How Does Multi-factor Authentication Work For Businesses?
Admins can enforce multi-factor or adaptive authentication across all corporate accounts by using a user authentication solution. These solutions allow admins to manage account access and ensure that users verify their identity.
This works especially well with single sign-on (SSO), which allows users to access all of their accounts with just one set of credentials, managed centrally by the identity and access management solution. This eliminates the need for passwords all together.
Multi-factor Authentication For Office 365
Enterprise cloud solutions like Office 365 allow admins to enforce multi-factor authentication through the Azure Active Directory.

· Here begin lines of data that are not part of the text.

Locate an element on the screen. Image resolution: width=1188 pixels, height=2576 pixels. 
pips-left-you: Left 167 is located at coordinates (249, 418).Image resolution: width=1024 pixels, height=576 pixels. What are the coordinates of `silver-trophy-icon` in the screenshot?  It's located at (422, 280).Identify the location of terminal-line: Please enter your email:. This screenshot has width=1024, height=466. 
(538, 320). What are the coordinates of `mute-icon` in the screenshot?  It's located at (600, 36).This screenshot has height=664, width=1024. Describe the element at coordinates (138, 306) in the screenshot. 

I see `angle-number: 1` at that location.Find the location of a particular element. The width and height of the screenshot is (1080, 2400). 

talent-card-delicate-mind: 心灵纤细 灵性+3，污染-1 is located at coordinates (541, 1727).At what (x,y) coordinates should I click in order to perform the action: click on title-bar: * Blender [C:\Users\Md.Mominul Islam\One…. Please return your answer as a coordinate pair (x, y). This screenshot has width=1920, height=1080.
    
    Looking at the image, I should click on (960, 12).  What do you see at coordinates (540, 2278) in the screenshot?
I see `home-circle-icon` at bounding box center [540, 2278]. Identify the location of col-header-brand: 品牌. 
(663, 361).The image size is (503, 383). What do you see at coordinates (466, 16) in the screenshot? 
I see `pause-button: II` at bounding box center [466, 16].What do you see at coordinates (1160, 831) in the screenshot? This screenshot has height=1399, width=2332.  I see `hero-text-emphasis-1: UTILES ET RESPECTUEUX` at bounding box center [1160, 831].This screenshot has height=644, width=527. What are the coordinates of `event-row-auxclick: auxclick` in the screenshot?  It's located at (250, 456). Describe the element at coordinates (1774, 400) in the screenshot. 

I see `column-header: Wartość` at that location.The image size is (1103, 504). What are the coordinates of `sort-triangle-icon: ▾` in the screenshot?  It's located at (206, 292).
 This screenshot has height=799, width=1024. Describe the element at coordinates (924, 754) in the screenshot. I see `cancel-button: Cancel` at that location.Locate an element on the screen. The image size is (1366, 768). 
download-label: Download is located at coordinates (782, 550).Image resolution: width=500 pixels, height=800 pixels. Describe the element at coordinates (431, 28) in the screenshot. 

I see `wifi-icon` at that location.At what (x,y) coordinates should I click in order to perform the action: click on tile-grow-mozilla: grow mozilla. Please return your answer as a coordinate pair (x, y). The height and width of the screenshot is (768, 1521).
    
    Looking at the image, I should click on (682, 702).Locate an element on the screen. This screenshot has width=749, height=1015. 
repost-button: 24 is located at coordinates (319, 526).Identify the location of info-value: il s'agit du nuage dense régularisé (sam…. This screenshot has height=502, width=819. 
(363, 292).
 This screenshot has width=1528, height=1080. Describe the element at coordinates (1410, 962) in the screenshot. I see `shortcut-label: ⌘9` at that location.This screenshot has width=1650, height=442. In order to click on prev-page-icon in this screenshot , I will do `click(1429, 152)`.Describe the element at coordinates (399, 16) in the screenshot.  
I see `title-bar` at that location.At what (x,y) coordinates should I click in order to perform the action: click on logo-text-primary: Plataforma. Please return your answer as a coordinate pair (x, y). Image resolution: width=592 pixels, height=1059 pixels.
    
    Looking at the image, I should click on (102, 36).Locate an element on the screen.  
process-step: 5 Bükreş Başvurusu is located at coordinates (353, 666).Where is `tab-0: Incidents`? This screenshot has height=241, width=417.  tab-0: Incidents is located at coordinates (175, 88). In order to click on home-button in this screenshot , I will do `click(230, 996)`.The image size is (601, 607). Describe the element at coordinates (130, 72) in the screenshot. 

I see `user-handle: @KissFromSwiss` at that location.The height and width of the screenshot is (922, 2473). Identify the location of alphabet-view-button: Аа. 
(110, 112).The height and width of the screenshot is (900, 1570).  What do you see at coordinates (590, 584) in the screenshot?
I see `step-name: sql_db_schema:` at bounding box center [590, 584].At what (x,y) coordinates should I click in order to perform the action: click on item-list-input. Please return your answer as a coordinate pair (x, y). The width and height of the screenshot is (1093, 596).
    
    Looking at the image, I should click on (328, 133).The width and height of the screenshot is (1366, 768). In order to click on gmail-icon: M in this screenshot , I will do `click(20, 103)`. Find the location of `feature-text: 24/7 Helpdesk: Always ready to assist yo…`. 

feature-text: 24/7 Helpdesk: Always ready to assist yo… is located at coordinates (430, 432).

Other Identity as a Service providers like LastPass, OneLogin and Okta integrate with multiple other corporate accounts and applications to enforce multi-factor authentication and single sign-on.
Read Next: Our guide to the top user authentication and access management solutions
What Should You Look For In A Multi-factor Authentication Solution?
If your organization is considering implementing a multi-factor authentication, there are a number of key features you should consider when researching and comparing services:
Secure, Flexible Authentication
The best authentication solutions should support adaptive authentication and single sign-on to make it as easy as possible for genuine users to access accounts without compromising on account security. They should also support a range and variety of authentication methods, including SMS passcodes, OTPs, biometric controls and in some cases physical tokens if needed. This will ensure every user can access accounts even if they do not use smartphones, for example.
Cloud-based, Easy User Provisioning
The best solutions will be cloud-based and will not require any hardware or on-premise set up. This cuts down on cost, and means that admins have to spend less time on system set-up and admin. The best solutions will also make it easy to onboard users, using tools like Active Directory sync and user self-enrolment, to make set-up more streamlined and less time consuming.
It’s crucial that your multi-factor authentication solution integrates easily with your existing accounts and applications. Usually this integration should be API based, allowing you to enforce MFA and single sign on across accounts with a few clicks. Most of the top solutions will have a long list of supported applications, and more advanced solutions will support on-premise and custom-built applications also. Always check the documentation for integrations while researching solutions.
The best solutions should provide a comprehensive admin dashboard in which you can manage user authentication policies, view reports into attempted logins and log security incidents. From this dashboard you should also be able to easily deprovision users, to stop any employees who have left the company from being able to access sensitive accounts.
The best solutions will offer a free trial for you to test the service among a cross-section of your users. This will allow you to evaluate the solution and ensure that it means your organization’s wider security goals.
As we rely ever more heavily on cloud applications and accounts for everyday business life, ensuring these accounts are secured against malicious threat actors is absolutely critical. Multi-factor authentication represents an easy and effective way to protect our accounts, both in the workplace, and in everyday life. Expert Insights highly recommends that all organizations implement multi-factor authentication wherever possible to ensure maximum account security.
Identity and access management solutions are the easiest way for organizations to enforce multi-factor authentication across all corporate accounts. These solutions should be easy to use, with flexible authentication methods. They should also be cloud-based and easily integrate with your existing accounts, as well as provide an admin dashboard to configure policies and view reports.